NOTE: As of December 8, 2015, this post has been updated to include the memorandum issued by the EPA and the U.S. Army Corps of Engineers on November 16. Please view the update below.
Earlier this year, the Environmental Protection Agency (EPA) and the U.S. Army Corps of Engineers (Army Corps) issued a final rule that defined the waters protected under the Clean Water Act (CWA). Although the EPA maintains that the nearly 300-page document clarifies the scope of the CWA’s definition “waters of the United States,” opponents of the rule claim that it redefines the term. The United States argues that the rule is narrower (i.e., fewer waters will meet the definition) and that it offers clarity, but many organizations contend that it would actually expand the number of waters under the jurisdiction of the CWA. Whatever your opinion may be regarding this issue, it is important that we all understand the EPA’s new Waters of the U.S. rule.
Who will be affected by the rule?
Anyone trying to obtain construction permits for land disturbance who may be near a water body that could be considered a wetland or water of the U.S. (under the specified definitions) will be affected.
How will these people be affected?

§ **Records provided**:
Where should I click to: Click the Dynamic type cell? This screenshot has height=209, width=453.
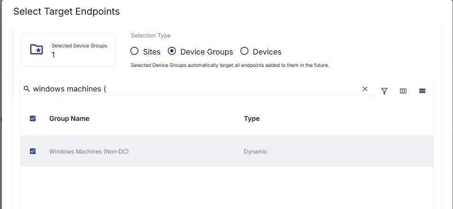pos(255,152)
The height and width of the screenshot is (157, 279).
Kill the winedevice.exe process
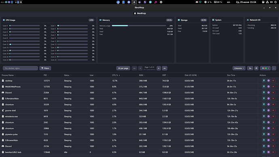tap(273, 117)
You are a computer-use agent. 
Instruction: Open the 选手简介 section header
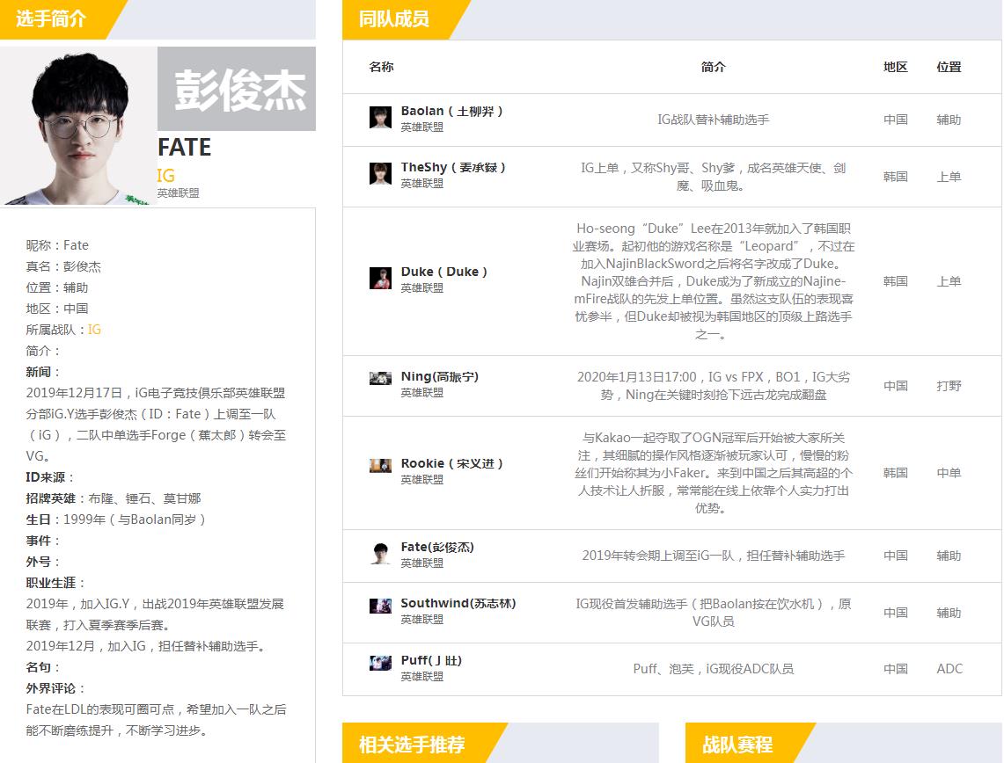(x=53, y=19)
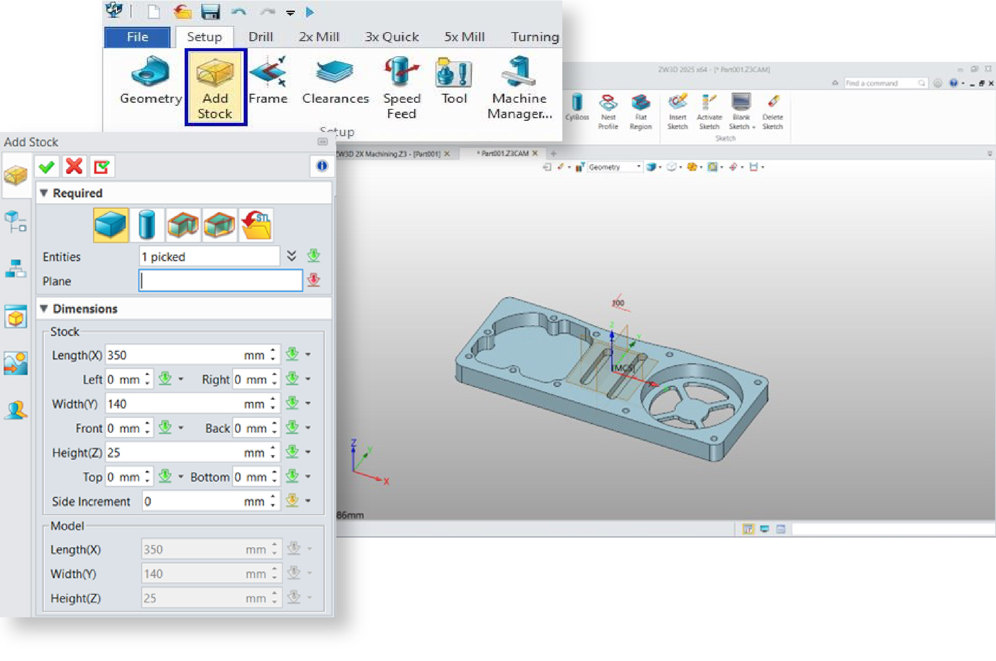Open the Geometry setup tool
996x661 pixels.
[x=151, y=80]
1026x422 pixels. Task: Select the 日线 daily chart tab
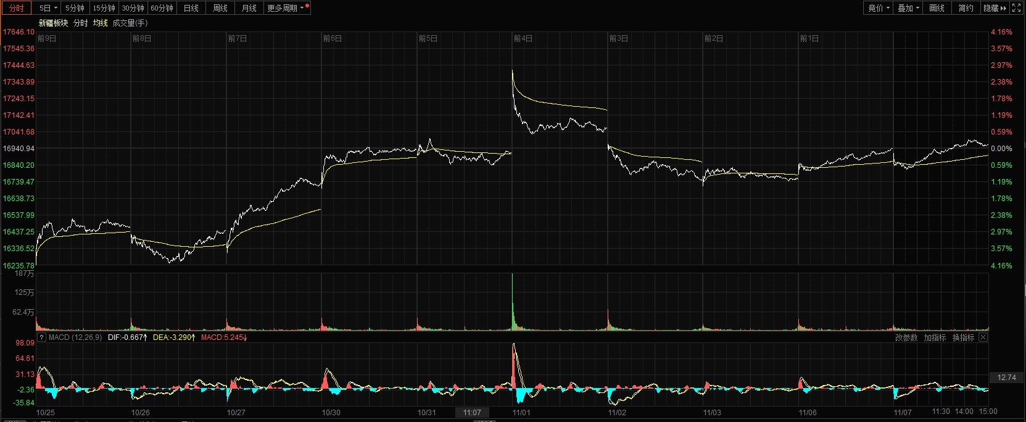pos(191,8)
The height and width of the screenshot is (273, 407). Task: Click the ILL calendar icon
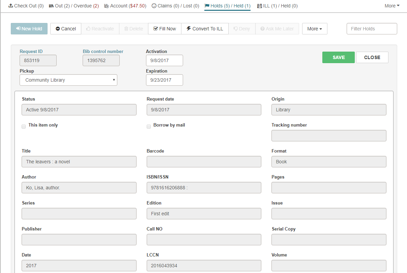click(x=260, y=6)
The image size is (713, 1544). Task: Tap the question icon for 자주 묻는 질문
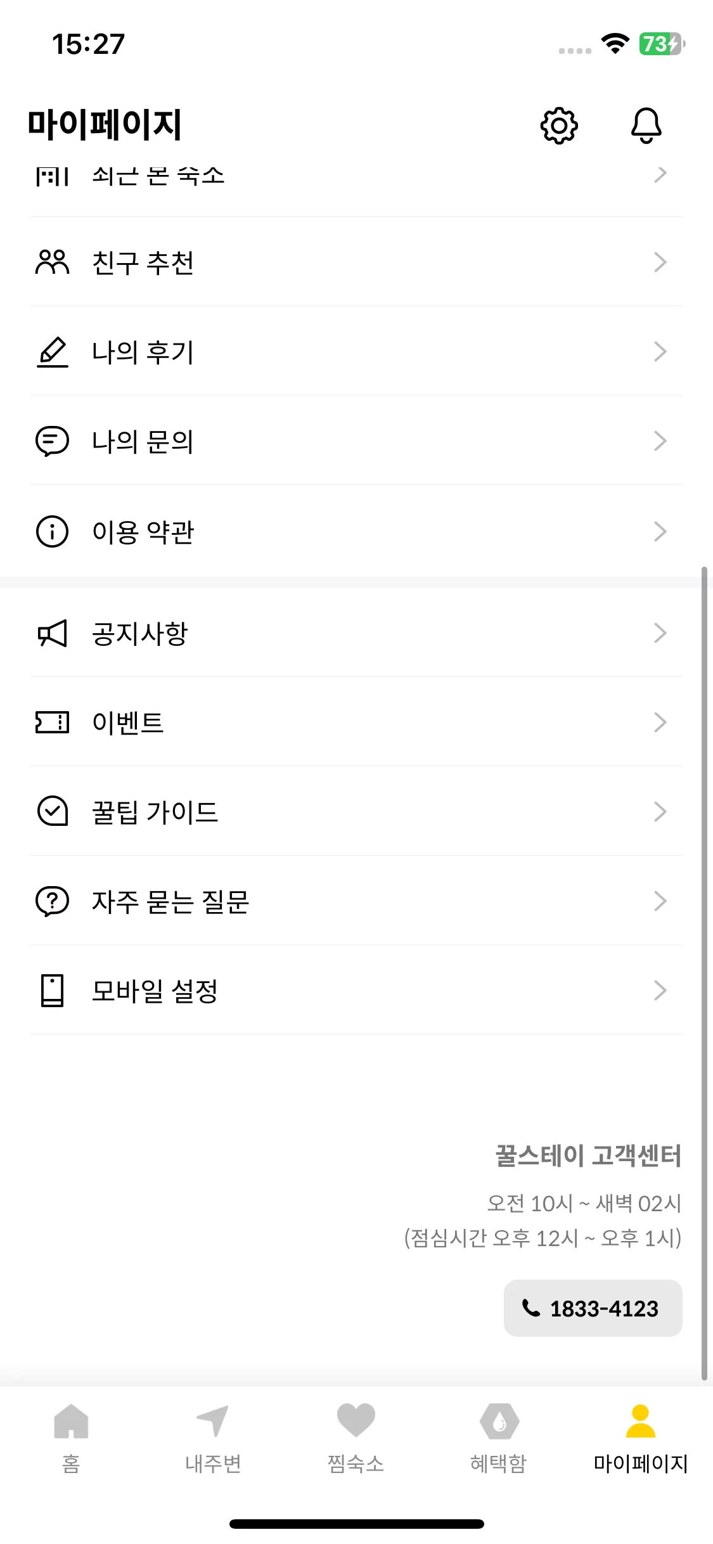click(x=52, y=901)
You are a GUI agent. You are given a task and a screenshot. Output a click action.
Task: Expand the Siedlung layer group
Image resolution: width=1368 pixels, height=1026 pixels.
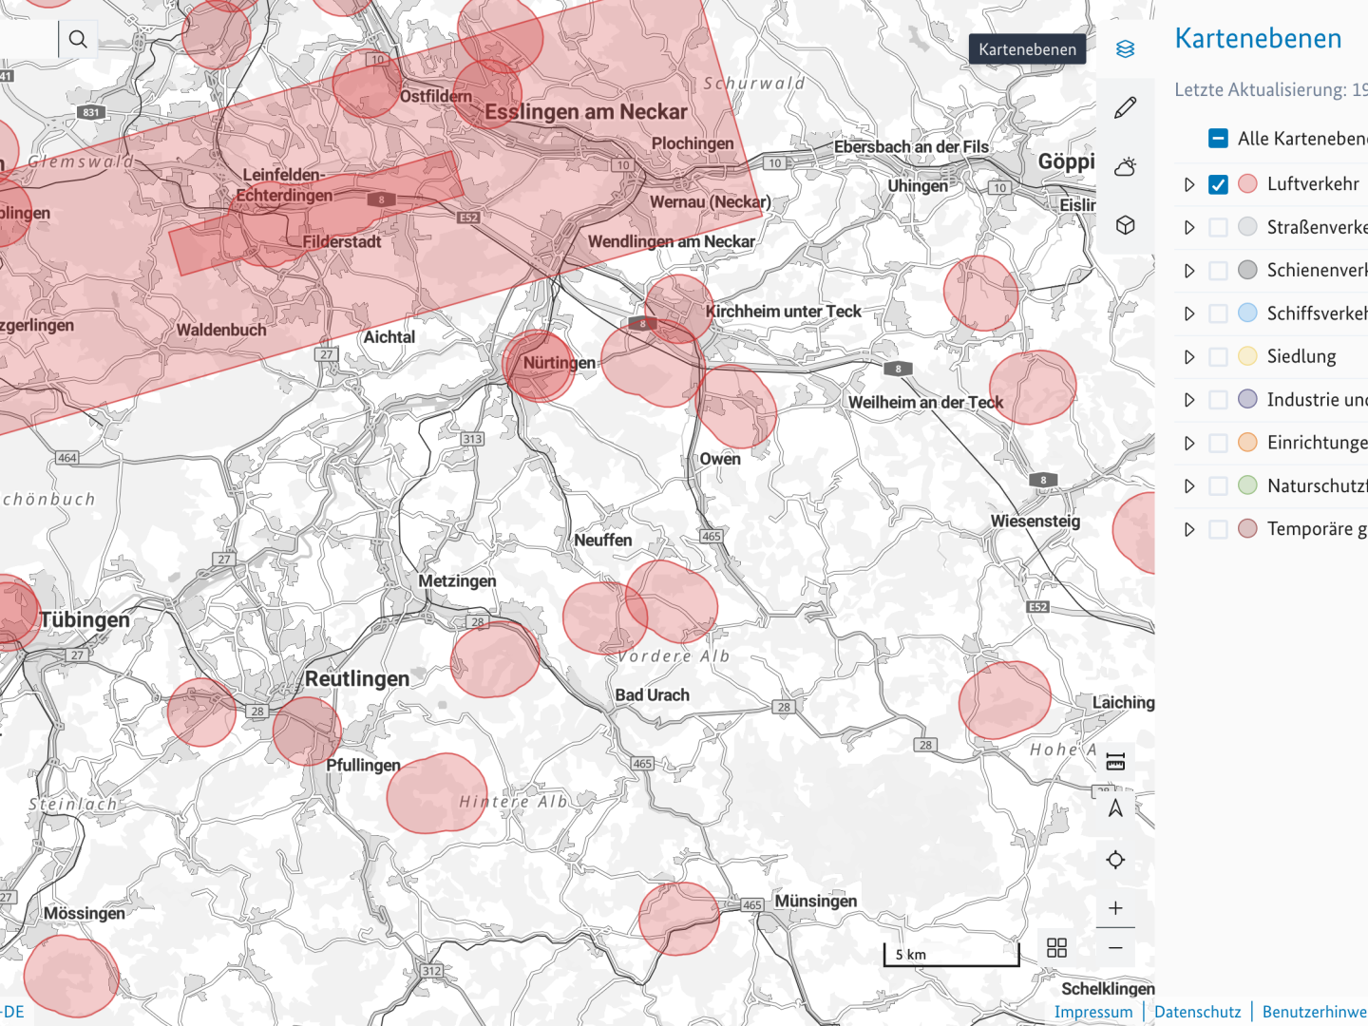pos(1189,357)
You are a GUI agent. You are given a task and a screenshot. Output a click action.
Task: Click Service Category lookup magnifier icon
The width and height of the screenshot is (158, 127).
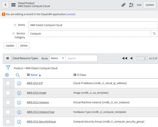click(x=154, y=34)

§ **Stated task A**: In the entries, take the lines from the line with "You are a computer-use agent." to the line with "pos(1189,357)" and switch "screenshot" to "screen capture" while keeping everything else the same. Leave the pictures out.
§ **Stated task B**: Resume the text on the EPA's Waters of the U.S. rule after its last sentence.
The entries have no connection to the text on the EPA's Waters of the U.S. rule.

§ **Right answer A**:
You are a computer-use agent. 
Instruction: Open the 选手简介 section header
(x=53, y=19)
Open the Geometry setup tool
996x661 pixels.
[x=151, y=80]
1026x422 pixels. Task: Select the 日线 daily chart tab
pos(191,8)
The height and width of the screen capture is (273, 407). Task: Click the ILL calendar icon
click(x=260, y=6)
The image size is (713, 1544). Task: Tap the question icon for 자주 묻는 질문
click(x=52, y=901)
You are a GUI agent. You are given a task and a screen capture. Output a click action.
Task: Expand the Siedlung layer group
Image resolution: width=1368 pixels, height=1026 pixels.
pos(1189,357)

§ **Right answer B**:
If your project will impact a wetland or a water of the U.S., you may need additional permission from state and federal authorities. In addition, you can expect there to be delays in your schedule. Plan protective best management practices (BMPs) to avoid impacting nearby waters or mitigate your impact through fees, mitigation bank credits, the construction of new wetlands as a part of the project, etc.
What is considered a “Water of the U.S.?”
What is not considered a “Water of the U.S?”
Have there been complaints?
Yes. This ruling is not without contention. As of August 28, 2015, 30 states have filed complaints challenging the rule, and a Federal District Court Judge has granted a preliminary injunction that blocks the ruling from taking effect in thirteen states: Alaska, Arizona, Arkansas, Colorado, Idaho, Missouri, Montana, Nebraska, Nevada, New Mexico, North Dakota, South Dakota, and Wyoming. Judge Erikson concluded that the EPA’s process was “inexplicable, arbitrary, and devoid of a reasoned process.”
UPDATE 12/8/15: What is the purpose of the memorandum issued by the EPA and U.S. Army Corps of Volunteers on November 16, 2015?
The memorandum is titled “Administration of Clean Water Programs in Light of the Stay of the Clean Water Act Rule; Improving Transparency and Strengthening Coordination.” It first notes that the U.S. Court of Appeals for the Sixth Circuit stayed the new Clean Water Act Rule on October 9th, which means that the legal process has been halted. The Agencies (the EPA and the Army Corps of Engineers) will comply with the stay, using prior regulations for the definition of the term “waters of the United States” instead. This will continue throughout the length of the stay.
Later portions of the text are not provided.